A arte naïf vem, pouco a pouco, ganhando espaço na mídia. Em 1974, os franceses lançaram um selo com um quadro do mais famoso dos pintores naïfs, Henri Rousseau, enquanto, na Suécia, caixas de fósforos já foram enfeitadas com imagens criadas por Skum, um pintor ingênuo esquimó. Além disso, há museus especificamente de arte naïf, em Laval, na França; em Luzzara, na Itália; em Figueras, na Espanha; em Esquel, província de Chubut, na Argentina; e, em Heblime, na Iugoslávia.

Na III Trienal de Arte Popular de Bratislava, em 1972, na então Tchecoslováquia, por exemplo, o Brasil se destacou ganhando o prêmio de melhor representação nacional. “Na ocasião, surgiu uma nova tentativa de nomenclatura, porque toda arte popular foi agrupada sob o nome de arte ínsita, do latim insatus, inato. No entanto, nos últimos anos, o termo naïf superou todos os demais, sendo aceito internacionalmente”, conta o crítico Geraldo Edson de Andrade.

Para Ardies, a arte naïf é um estilo que existe há milênios, desde quando o homem desenhava cenas de caça nas paredes das cavernas. “Os artistas naïfs são forçosamente autodidatas no sentido que eles não receberam influência ou dirigismo de um professor de Belas Artes. Eles começam a pintar por impulso e procuram resolver as dificuldades técnicas com meios próprios, sendo perdoados quando as suas figuras não são perfeitamente desenhadas ou quando aparecem erros de simetria e perspectiva. Porém, a experiência da prática aos longo dos anos pode proporcionar ao pintor naïf uma técnica apurada e certeira”, explica Ardies. “A pureza com que pintam mostra que eles não estão querendo provar nada, apenas exprimir o sentimento por meio do pincel. Essa é a força da arte deles”, completa Lucien Finkelstein, fundador do Museu Internacional de Arte Naïf (Mian), no Rio de Janeiro, criado, em 1995, num casarão do Bairro de Cosme Velho, com o maior acervo do mundo no gênero, reunindo cerca de 8 mil obras de 130 países, incluindo aqueles em que a arte naïf é mais forte, como Iugoslávia, Haiti e Equador, e de todos os Estados brasileiros.

No Brasil, o movimento cresceu a partir de 1937 com Heitor dos Prazeres.

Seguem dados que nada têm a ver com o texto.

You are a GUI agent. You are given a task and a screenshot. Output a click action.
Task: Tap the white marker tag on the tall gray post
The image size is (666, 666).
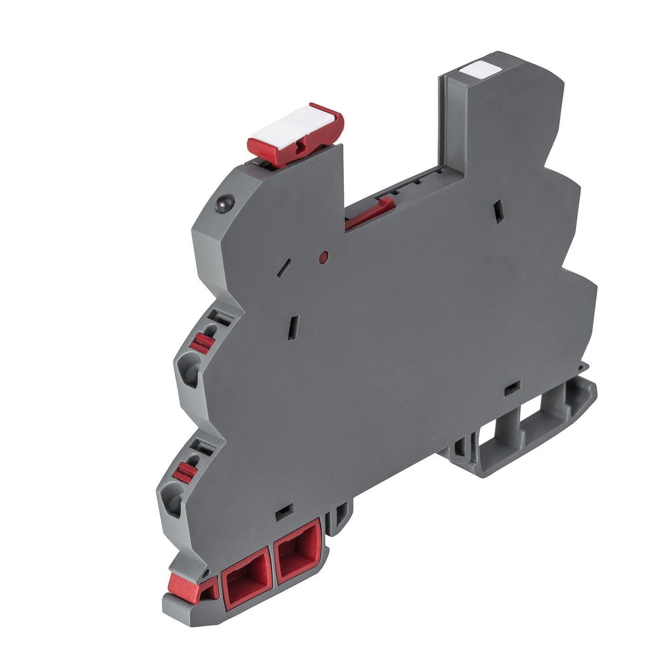point(479,70)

A arte naïf brasileira, portanto, não toma emprestada a inspiração da vanguarda parisiense, mas reflete uma realidade nacional. Sem mimetismo, extremamente rica e variada, é autêntica e, na maioria das vezes, otimista e alegre. Ela reflete o país tropical, generoso em sua vegetação, aberto em sua gente. Não existe país que melhor sirva a este estilo. Hoje, pela diversidade entre as regiões e os povos que a compõem, a arte brasileira tem seu lugar de destaque no cenário mundial”.

Qualquer estudo sobre a arte naïf brasileira deve passar por Heitor dos Prazeres (1898-1966), parceiro de Noel Rosa na célebre música Pierrô apaixonado e premiado na I Bienal Internacional de São Paulo, em 1951, em cujo júri estava o crítico e historiador Herbert Read, um dos nomes mais respeitados da historiografia da arte mundial.

BIBLIOGRAFIA
AQUINO, F. de. Aspectos da pintura primitiva brasileira. Rio de Janeiro: Editora Spala, 1978.
ARDIES, J. A arte naïf no Brasil. Textos de Geraldo Edson de Andrade. São Paulo: Empresa das Artes, 1998.